Front. Plant Sci., 11 January 2024
Sec. Technical Advances in Plant Science
This article is part of the Research Topic Control of Plant Diseases with Deep Learning View all 8 articles

Editorial: Control of plant diseases with deep learning

  • 1College of Computer & Information Engineering, Central South University Forestry and Technology, Changsha, China
  • 2Missouri University of Science & Technology, Jiangnan University, Wuxi, China
  • 3MoE Key Lab of Artificial Intelligence, AI Institute, Shanghai Jiao Tong University, Shanghai, China
  • 4Text Computing & Cognitive Intelligence Engineering Research Center of National Education Ministry, College of Computer Science and Technology, Guizhou University, Guiyang, China
  • 5College of Systems Engineering, National University of Defense Technology, Changsha, China

Plant disease can seriously affect the growth and development of plants, resulting in reduced production and even death. Disease control can assist in plant breeding and cultivation, ensuring crop yield and quality.

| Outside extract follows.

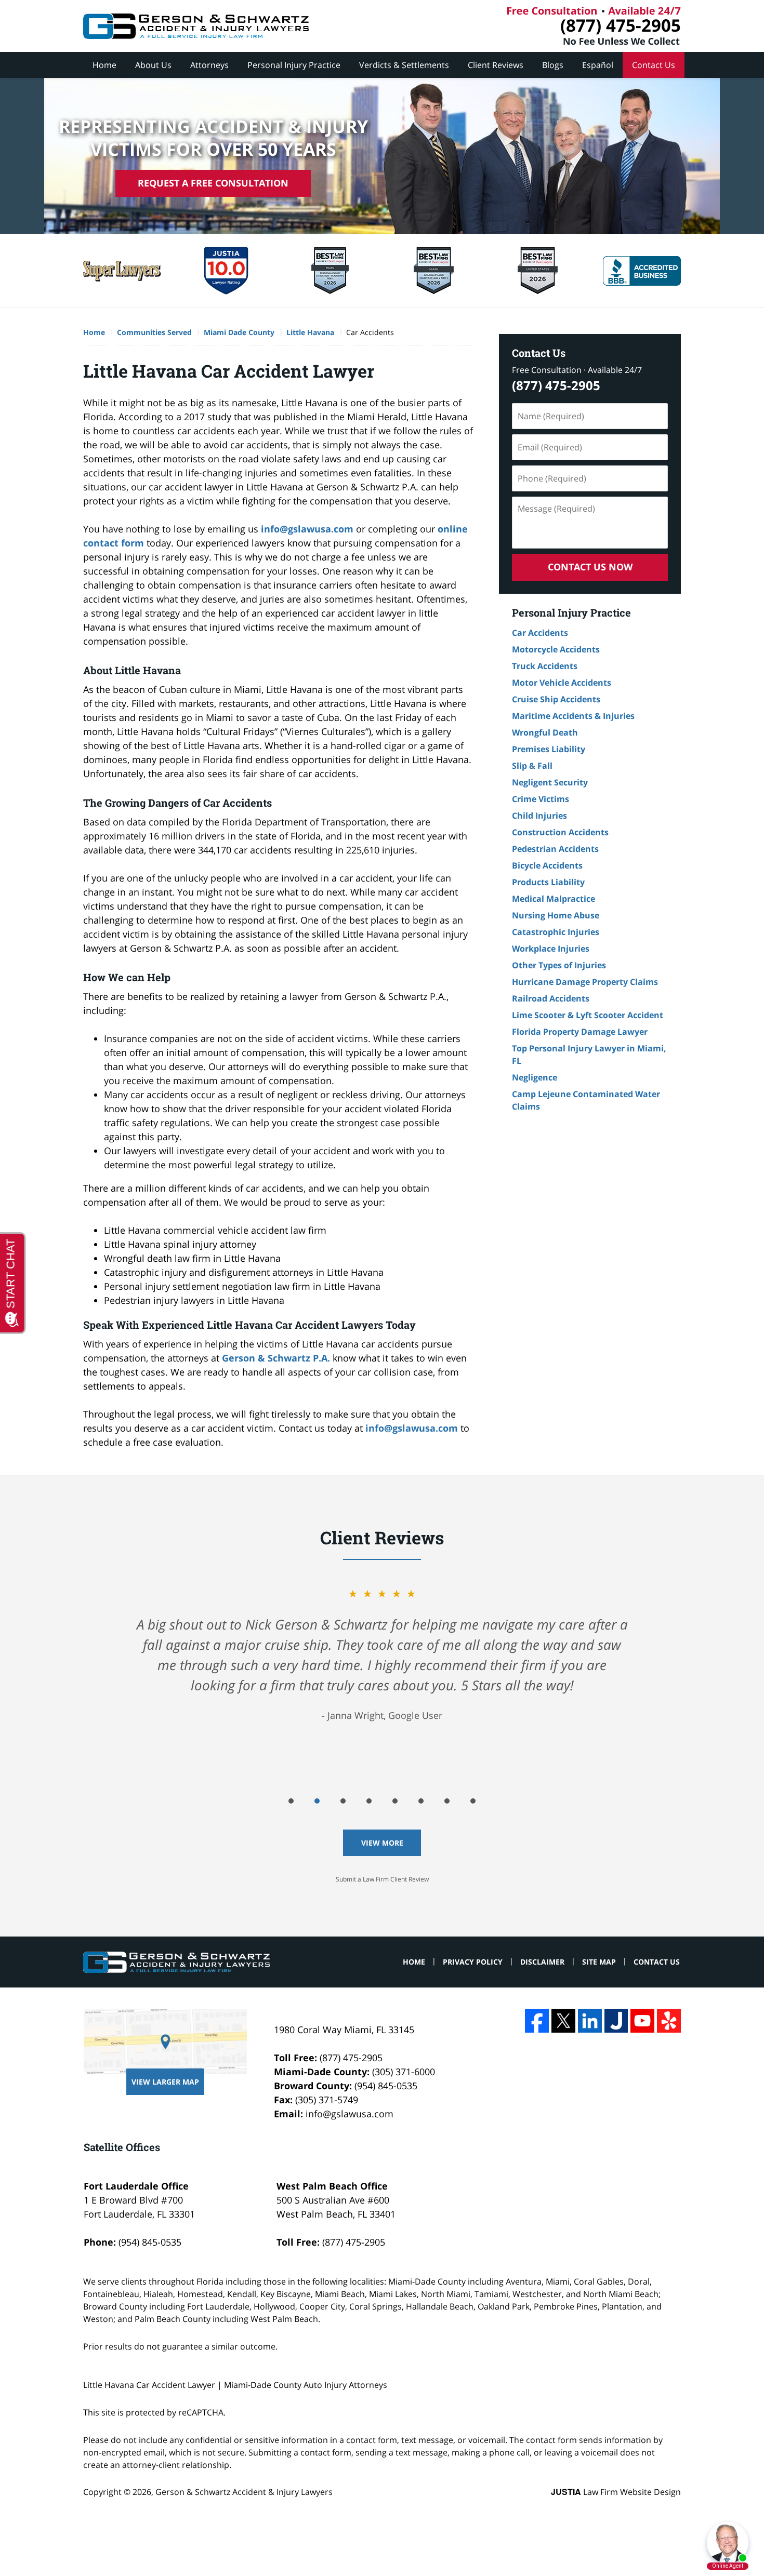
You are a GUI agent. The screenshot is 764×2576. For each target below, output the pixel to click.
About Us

But traditional disease control methods are increasingly difficult to meet modern time, space and cost requirements. Deep learning technology has developed rapidly in recent years; it can improve the efficiency of plant disease diagnosis and detection, and greatly reduce the risk of human intervention and misjudgment. However, challenges such as data acquisition, environmental interference, and model deployment complexity hinder the application of deep learning in plant disease control. Therefore, there is an urgent need for disease feature optimization algorithms to protect current large-scale agricultural production.

This Research Topic provides a platform for sharing the latest research results of deep learning in control of plant disease. Advances in deep learning techniques in this field mainly concern the application of advanced techniques to the adaptation of plant disease characteristics (Sekmen et al., 2021). The focus on the progress of deep learning technology in this field mainly involves the application of advanced technology in plant disease feature adaptation. This Research Topic aims to explore the latest research and application of deep learning technology in plant disease identification and control, focusing on: 1) identification techniques for early plant disease, 2) prediction and prevention of the spread of plant disease, 3) new methods for collecting multi-source plant disease image data, 4) quantitative evaluation of plant damage, 5) real-time application deployment based on embedded devices and edge wearable devices, 6) adaptive image processing methods for different application environments.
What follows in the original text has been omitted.